Visual Arts: Insects - 3D Sculptures
Grade | Work Samples |
---|---|
End of Stage 2 (end of Year 4) | |
Grade A | Kim |
Grade C | Chris |
Description of activity
Students create a 3-dimensional sculpture of an insect.
- Students examine 3-dimensional toys, creatures and sculptures, investigating how they are constructed. Examples could include artists Louise Bourgeois (spiders), Lin Onus (bats), John Davis (fish), Panamerenko (extinct hybrid creatures), and examples from popular science-fiction movies.
- Students create a creature based on their drawings. They use thick malleable wire to outline the basic form or shape of the insect and its main structural components. When they are happy with the overall shape, they can wind cling wrap and/or stretch an old stocking over the wire frame.
- Students stuff stockings/clean fabric rags into the main wire structure to develop parts of the insect such as tails, wings, ears and antennae.

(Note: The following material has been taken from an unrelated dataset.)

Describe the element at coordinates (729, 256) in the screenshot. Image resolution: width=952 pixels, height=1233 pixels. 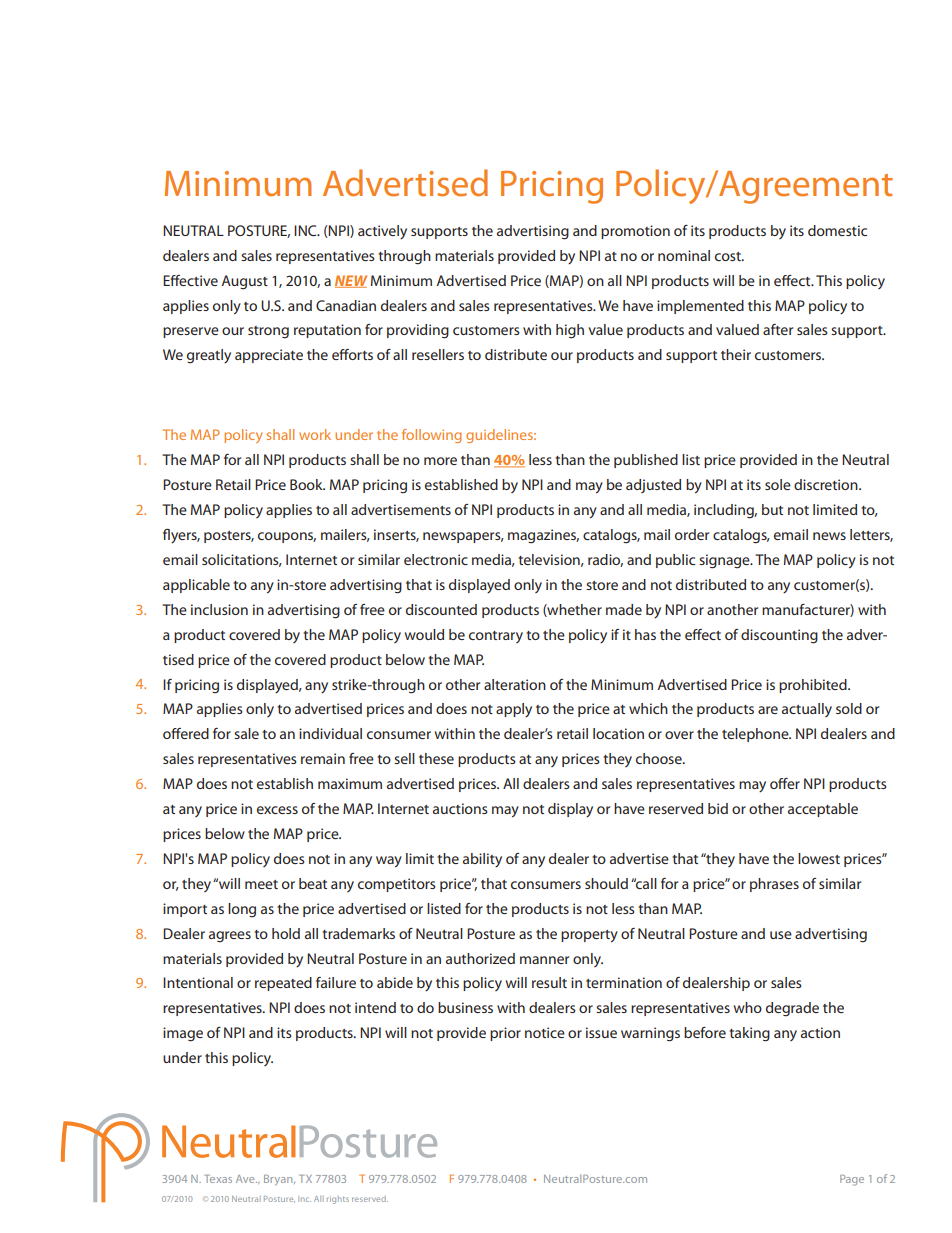
I see `cost` at that location.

- Surface decoration and other body parts are added using a range of available materials such as fabric paint, scrap textiles, extra wire, beads, sequins and natural objects, eg leaves and twigs.

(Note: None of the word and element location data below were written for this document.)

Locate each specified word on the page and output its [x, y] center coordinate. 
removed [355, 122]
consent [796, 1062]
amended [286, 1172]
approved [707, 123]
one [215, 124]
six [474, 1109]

- Students consider their insect sculpture from different angles or viewpoints and refine or rework any sections.
- They select the most effective location for their sculpture, eg suspended from the ceiling, attached to a tree, on a shelf or as a floor piece. They can name or classify their insect and identify where it lives, what it eats, how it moves, and its impact as a sculpture on other people.
Suggested materials
Illustrated books on insects, crepe paper, fabric paints, inks, brushes, pipe cleaners, malleable wire, cling wrap, old stockings, clean rags, socks, beads, straws, felt pieces, buttons, fabric, feathers, sequins, glue, wool, cotton thread, needles, natural materials (eg shells, seeds, nuts, sand)
Prior learning
Students have been participating in a Science unit on insects. They have used large photographs of insects to identify features including the shape of their body parts, the texture of their skin, patterns of their wings, colours and lines of their antennae. They have used soft pencils to draw insect body parts.

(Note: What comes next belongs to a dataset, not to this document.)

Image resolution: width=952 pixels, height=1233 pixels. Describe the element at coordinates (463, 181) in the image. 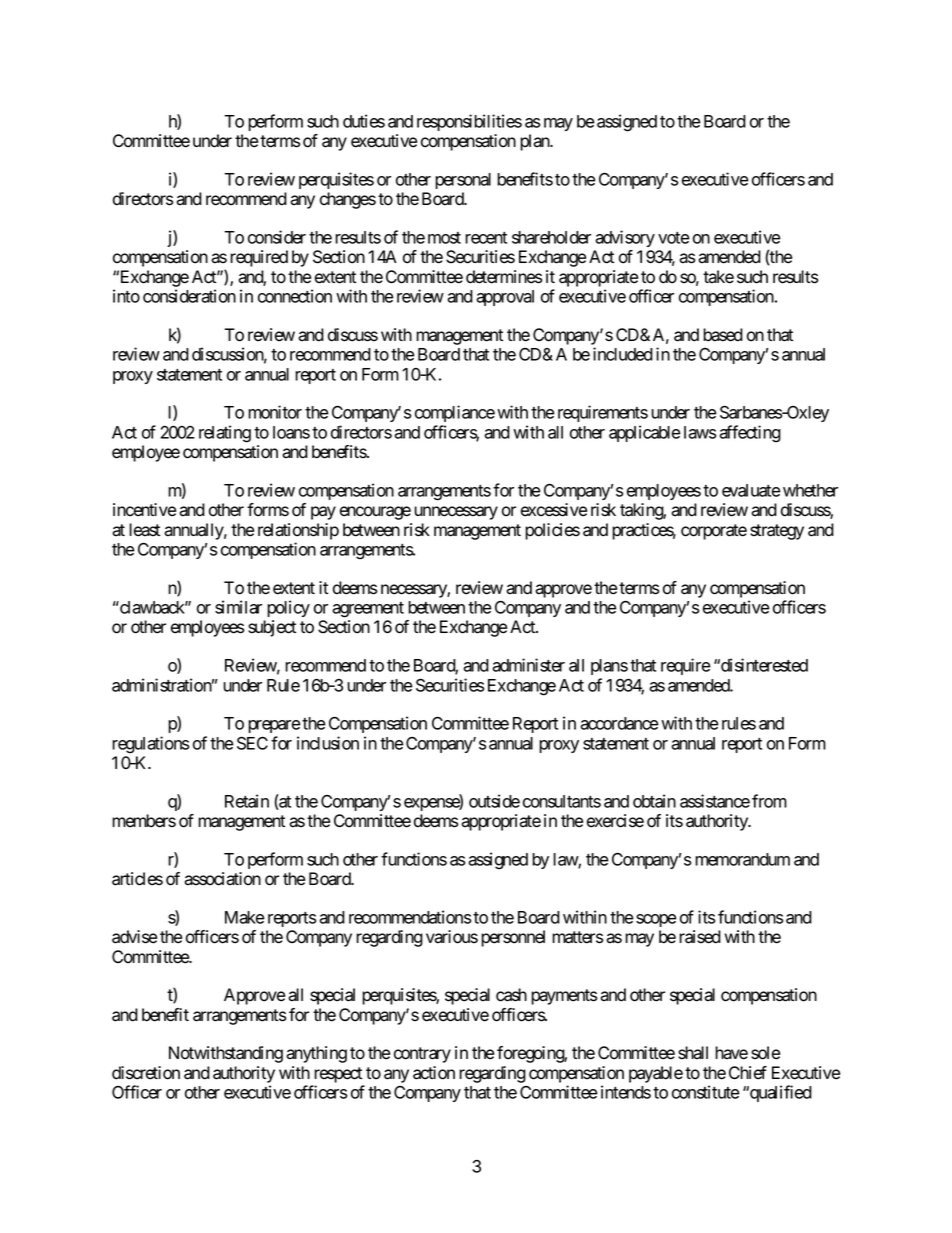

I see `personal` at that location.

Students have observed and drawn insects, and created plasticine or soft clay models of them.
Board of Studies NSW, Creative Arts K–6 Units of Work, pp 32–37
Outcomes
Making (VAS2.1)
Represents the qualities of experiences and things that are interesting or beautiful by choosing amongst aspects of subject matter.
Making (VAS2.2)
Uses the forms to suggest the qualities of subject matter.
Criteria for assessing learning
Students will be assessed on their:
- investigation of a range of materials, effects, construction techniques and spatial arrangements to make a 3-D sculpture
- representation of the subject matter of an insect and its features.